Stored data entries
--
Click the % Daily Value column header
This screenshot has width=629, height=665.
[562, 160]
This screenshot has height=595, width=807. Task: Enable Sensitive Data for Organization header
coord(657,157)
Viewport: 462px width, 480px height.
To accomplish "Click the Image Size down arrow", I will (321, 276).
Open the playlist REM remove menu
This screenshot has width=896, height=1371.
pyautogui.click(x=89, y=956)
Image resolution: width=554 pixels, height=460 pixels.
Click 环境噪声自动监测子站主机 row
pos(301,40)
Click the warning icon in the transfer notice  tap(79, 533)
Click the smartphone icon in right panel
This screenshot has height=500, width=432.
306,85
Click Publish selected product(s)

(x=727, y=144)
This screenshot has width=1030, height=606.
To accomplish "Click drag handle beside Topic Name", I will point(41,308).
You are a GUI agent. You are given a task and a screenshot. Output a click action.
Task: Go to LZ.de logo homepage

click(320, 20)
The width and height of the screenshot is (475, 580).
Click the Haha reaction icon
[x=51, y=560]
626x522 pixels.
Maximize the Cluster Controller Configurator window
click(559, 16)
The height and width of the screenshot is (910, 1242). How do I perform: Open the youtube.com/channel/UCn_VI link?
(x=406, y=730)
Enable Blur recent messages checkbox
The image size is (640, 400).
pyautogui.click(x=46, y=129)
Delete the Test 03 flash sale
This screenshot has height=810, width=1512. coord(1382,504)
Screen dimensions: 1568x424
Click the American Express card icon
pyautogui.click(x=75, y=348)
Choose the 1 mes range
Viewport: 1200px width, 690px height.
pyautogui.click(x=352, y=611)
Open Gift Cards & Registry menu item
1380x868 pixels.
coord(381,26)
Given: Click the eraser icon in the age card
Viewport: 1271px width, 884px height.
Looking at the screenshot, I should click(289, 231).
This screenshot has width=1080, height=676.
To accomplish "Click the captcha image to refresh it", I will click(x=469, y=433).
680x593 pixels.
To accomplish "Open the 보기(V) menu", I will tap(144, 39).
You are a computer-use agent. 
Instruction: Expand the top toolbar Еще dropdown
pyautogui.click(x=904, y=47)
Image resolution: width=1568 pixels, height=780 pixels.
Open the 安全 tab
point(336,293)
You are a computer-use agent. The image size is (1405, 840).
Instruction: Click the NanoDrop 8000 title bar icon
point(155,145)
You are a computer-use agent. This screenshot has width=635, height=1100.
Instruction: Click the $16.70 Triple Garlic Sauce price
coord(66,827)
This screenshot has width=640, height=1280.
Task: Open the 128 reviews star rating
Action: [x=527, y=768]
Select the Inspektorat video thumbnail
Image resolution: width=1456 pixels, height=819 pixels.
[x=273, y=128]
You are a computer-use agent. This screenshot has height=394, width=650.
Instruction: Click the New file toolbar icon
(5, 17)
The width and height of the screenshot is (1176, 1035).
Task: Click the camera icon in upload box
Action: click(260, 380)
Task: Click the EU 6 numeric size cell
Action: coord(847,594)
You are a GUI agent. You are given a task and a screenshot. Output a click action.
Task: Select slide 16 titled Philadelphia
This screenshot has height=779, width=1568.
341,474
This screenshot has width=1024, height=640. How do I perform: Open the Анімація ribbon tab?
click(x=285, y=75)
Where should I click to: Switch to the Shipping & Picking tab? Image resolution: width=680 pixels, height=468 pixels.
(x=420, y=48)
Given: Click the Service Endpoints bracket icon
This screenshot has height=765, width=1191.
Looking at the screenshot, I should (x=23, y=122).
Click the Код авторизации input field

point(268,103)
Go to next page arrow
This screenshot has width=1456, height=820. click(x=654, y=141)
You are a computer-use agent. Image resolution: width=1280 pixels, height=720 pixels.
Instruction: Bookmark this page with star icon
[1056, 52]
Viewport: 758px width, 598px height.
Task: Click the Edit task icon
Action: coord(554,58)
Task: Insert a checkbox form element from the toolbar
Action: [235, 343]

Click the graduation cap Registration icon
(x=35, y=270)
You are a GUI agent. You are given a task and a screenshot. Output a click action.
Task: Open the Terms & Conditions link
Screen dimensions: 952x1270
--
__Exercise__. All that belongs in your answer is the stretch of entries above from the line with "You are a computer-use agent. The" through the line with "has height=394, width=650.", printed exactly.

__Answer to this problem__.
You are a computer-use agent. The image size is (1405, 840).
Instruction: Click the NanoDrop 8000 title bar icon
point(155,145)
You are a computer-use agent. This screenshot has width=635, height=1100.
Instruction: Click the $16.70 Triple Garlic Sauce price
coord(66,827)
This screenshot has width=640, height=1280.
Task: Open the 128 reviews star rating
Action: [x=527, y=768]
Select the Inspektorat video thumbnail
Image resolution: width=1456 pixels, height=819 pixels.
[x=273, y=128]
You are a computer-use agent. This screenshot has height=394, width=650.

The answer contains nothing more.